Okay, here’s the meme game I mentioned yesterday.

I want to build something like a canonical list of every weblog in the RE.net. By this I mean weblogs created by Realtors or other real estate agents, including commercial brokers; lenders, appraisers, investors or other real estate professionals; mainstream media real estate weblogs; and vendors marketing to real estate professionals.

I’m giving things a kick start by citing 40 weblogs from the BloodhoundBlog blogroll. Here’s your challenge:

1. Add to this list by linking to real estate weblogs not listed here. Please be judicious. We’re interested in true webloggers — helpfully informative and not too self-promotional — not blog-based spammers.

2. Link to those blogs on your weblog, repeating the text from this challenge.

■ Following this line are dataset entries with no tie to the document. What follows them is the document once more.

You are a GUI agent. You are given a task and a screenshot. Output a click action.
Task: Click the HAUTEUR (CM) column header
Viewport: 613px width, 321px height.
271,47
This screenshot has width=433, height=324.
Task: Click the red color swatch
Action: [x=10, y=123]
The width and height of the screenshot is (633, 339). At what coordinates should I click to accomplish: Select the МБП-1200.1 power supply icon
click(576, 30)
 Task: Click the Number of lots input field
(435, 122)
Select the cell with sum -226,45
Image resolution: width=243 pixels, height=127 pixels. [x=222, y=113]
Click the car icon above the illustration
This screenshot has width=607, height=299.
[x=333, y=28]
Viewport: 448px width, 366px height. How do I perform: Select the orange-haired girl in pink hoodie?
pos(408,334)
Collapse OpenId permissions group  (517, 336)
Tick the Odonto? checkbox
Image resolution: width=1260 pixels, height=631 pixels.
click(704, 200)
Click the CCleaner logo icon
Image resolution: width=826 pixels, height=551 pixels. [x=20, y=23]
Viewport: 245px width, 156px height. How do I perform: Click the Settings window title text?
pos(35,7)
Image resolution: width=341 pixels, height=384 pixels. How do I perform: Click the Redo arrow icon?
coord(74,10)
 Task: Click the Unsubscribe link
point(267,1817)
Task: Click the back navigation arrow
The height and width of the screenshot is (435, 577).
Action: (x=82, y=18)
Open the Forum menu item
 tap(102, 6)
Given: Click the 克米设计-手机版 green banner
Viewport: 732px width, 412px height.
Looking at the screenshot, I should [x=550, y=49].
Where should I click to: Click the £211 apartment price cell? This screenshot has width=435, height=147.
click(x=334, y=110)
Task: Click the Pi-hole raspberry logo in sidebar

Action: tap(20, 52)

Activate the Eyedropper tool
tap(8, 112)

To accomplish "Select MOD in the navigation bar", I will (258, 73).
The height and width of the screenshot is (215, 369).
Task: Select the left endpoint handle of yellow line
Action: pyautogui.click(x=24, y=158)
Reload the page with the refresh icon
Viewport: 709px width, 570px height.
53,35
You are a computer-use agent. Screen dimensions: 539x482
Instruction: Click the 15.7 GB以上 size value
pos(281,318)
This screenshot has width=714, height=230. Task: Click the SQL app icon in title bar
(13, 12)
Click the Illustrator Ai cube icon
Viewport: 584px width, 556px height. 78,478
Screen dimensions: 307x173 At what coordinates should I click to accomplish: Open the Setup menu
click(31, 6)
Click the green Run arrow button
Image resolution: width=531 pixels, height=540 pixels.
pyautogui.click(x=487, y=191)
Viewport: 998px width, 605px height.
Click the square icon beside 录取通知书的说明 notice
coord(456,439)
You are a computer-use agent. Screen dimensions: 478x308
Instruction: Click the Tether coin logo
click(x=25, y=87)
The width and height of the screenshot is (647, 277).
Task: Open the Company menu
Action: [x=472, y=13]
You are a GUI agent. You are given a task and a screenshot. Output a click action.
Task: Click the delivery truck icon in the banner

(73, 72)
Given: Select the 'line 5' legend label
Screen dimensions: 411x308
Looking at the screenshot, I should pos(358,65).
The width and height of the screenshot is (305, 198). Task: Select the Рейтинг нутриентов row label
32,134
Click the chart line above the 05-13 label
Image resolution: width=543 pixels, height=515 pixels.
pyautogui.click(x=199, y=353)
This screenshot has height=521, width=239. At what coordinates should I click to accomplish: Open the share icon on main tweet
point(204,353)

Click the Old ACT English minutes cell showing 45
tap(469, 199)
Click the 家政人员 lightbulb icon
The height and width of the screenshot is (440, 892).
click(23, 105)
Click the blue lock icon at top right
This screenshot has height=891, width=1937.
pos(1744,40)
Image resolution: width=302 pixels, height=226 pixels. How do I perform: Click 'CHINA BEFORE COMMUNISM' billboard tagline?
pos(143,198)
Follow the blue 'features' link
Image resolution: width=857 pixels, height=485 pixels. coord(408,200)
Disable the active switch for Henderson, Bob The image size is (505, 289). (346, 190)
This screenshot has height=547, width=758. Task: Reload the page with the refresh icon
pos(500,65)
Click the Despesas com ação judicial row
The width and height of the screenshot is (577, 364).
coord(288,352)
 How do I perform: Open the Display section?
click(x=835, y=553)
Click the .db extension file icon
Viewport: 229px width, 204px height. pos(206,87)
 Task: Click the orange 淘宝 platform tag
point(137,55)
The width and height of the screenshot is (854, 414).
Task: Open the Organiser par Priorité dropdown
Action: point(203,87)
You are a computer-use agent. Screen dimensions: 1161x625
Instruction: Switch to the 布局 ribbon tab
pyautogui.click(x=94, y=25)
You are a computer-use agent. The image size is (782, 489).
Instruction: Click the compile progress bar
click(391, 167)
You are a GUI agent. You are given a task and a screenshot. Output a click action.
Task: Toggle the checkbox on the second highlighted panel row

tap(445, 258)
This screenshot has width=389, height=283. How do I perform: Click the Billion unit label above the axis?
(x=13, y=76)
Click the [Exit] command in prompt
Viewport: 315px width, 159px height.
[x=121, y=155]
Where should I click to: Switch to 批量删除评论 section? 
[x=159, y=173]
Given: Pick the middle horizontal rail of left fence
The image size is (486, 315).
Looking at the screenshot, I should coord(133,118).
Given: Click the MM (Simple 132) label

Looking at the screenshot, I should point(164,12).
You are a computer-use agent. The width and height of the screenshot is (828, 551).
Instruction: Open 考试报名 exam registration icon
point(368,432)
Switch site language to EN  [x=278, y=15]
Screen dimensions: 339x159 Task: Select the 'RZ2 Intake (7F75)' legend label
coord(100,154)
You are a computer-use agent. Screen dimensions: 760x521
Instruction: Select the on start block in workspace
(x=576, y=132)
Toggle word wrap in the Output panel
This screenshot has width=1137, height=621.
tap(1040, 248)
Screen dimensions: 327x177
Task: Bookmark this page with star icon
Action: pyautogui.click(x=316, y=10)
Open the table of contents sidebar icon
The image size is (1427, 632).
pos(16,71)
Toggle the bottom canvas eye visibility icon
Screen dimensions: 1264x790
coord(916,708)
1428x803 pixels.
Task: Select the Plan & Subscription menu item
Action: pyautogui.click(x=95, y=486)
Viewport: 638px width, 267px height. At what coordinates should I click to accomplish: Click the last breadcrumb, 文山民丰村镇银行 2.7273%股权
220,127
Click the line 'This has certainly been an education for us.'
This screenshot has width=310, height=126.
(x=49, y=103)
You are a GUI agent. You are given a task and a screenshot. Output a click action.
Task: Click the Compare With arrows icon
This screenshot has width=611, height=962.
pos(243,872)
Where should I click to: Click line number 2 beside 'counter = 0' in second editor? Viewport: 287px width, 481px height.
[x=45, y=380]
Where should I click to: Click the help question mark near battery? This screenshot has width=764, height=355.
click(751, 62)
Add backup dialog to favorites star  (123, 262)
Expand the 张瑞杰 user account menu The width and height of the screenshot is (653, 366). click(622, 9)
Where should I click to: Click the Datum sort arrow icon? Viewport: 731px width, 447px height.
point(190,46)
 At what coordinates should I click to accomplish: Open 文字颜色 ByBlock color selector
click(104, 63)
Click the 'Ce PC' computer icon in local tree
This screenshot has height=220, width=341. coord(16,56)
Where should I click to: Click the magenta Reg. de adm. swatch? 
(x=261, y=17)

3. Add your links to a comment to this post, as well, since I may not see them by trackback or Technorati citation. (The moderation bot will eat your comment, but I’ll pull it out.)
Permanent link to the original post on BloodhoundBlog:

From forty links to infinity: Apprehending the full scope of the RE.net

If you can send more than 40 unique links, you’re my hero. I’ll build all of these links into a page on BloodhoundBlog, with a link to the source HTML if you want to mirror the list.

Note: This is not quite a tag game. Just because you’re not listed below, it doesn’t mean you can’t play. The goal is to leverage all of our information sources to get to a highly-comprehensive, strongly-vetted picture of the RE.net as it exists right now.

Once we’ve assembled everything, Cameron or I will put together a form for adding new weblogs. And if someone should want to volunteer to organize and maintain this list, your link will come first, lexicology be damned.